Sarkozy aşağı Sarkozy yukarı
Fransa'nın, Silvester Stallone'nin (namı diğer Rambo) yüzde 60'a küçültülmüşü hissi veren yeni Cumhurbaşkanı Sarkozy'yi, bilerek yazmıyorum. Fransa'yı hâlâ hadi dünyanın demeyelim de, Avrupa'nın merkezi ve evrensel kültürünün lokomotiflerinden biri zanneden refiklerimiz, kafayı Sarkozy ile yediler bile... Ama ben almayayım diyorum.
***
Bana soracak olursanız, sadece Fransa'nın veya Sarkozy'nin değil, tekmil Avrupa'nın kafası çok karışık. AB'yi sürdürüyorlar kabul çünkü sürdürmekten başka yolları, çıkarları yok. Fakat hem genel olarak AB kamuoyu, özel olarak da yönetenleri giderek daha geriye kaymaya başladılar. Bugün Avrupa'da, nitelikli bir devlet adamı figürünü bulabilmek için, bin tane Diyojen lazım. AB hükümetleri, birer birer kendi iç hesaplarının peşine düştüler, kendi iç siyasetleri ile boğuşuyorlar.
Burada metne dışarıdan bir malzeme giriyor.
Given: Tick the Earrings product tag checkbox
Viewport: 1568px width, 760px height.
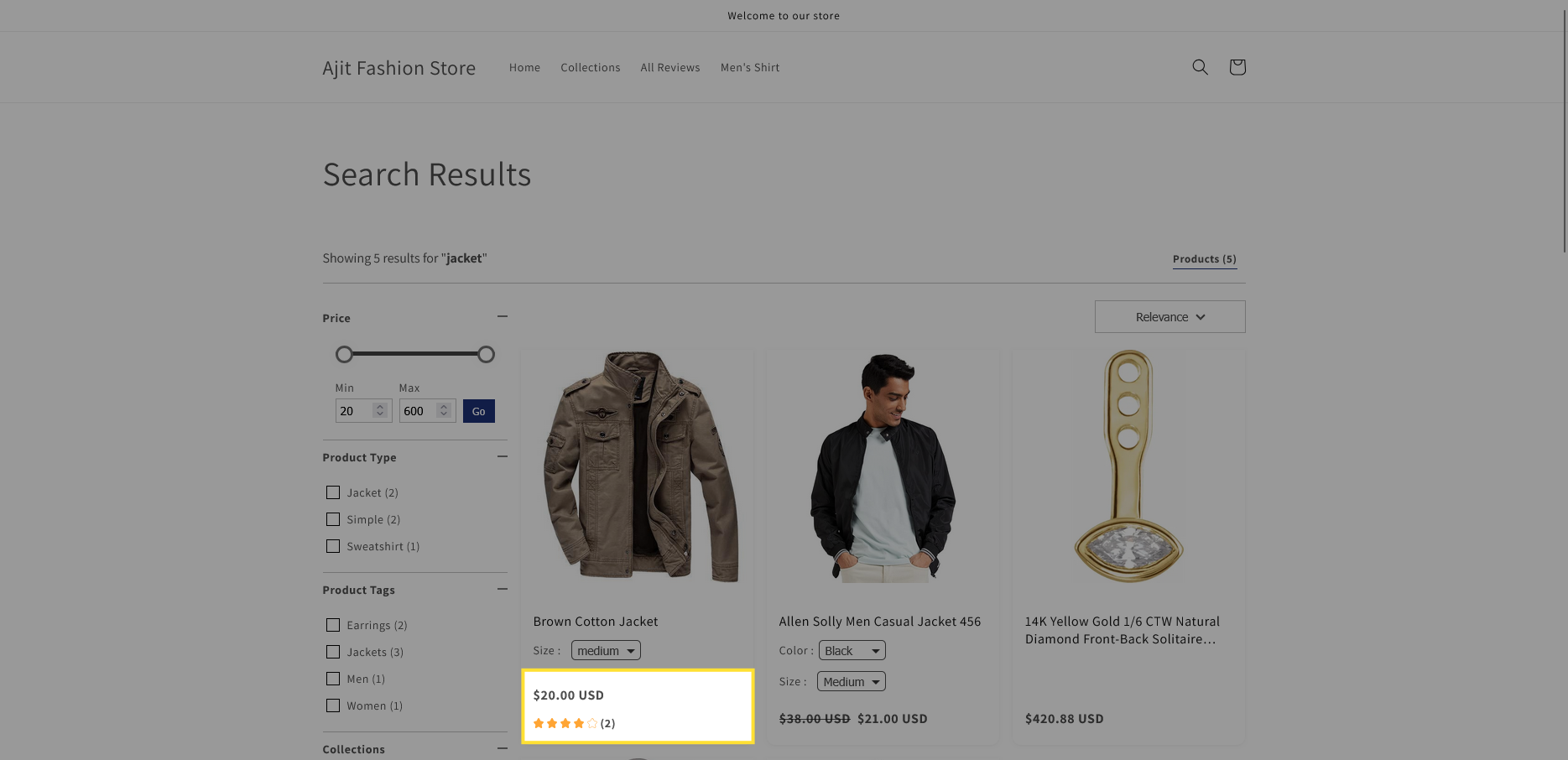Looking at the screenshot, I should [x=333, y=625].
Buna bir de Neo-Con'larla en azgın çizgiye sürüklenen Amerikan diktasının Ortadoğu ve Irak'ta yarattığı oldubittilerin getirdiği kafa karışıklığını ve sünepeliği ekleyin. Amerika, Irak ve ardından gelebilecek İran operasyonları için İngiltere'yi yanına çekmiş, Avrupa Birliği'ni ise, Siz kenarda oturun bakayım, diye küçük düşürmüştür.
***
Gelinen bu noktada, Sarkozy olsa ne olur, olmasa ne olur. Türkiye'yi çok sevseydi, çok destekleseydi ne olacaktı, olmasa ne olacak? AB-Türkiye sürecinde artık politik figürler başrolü oynamaktan çıktı, çıkartıldı. AB ile Türkiye'nin geleceği iki temel faktöre bağlı: Hızla tırmanan küresel post modern savaşta en büyük aktörlerden hangisi hangisinin bileğini yere yapıştıracak... İkincisi de Türkiye'nin en stratejik beyinleri bu savaşı ne kadar algılayacak ve nasıl yer tutacaklar? Sarkozy hikayedir.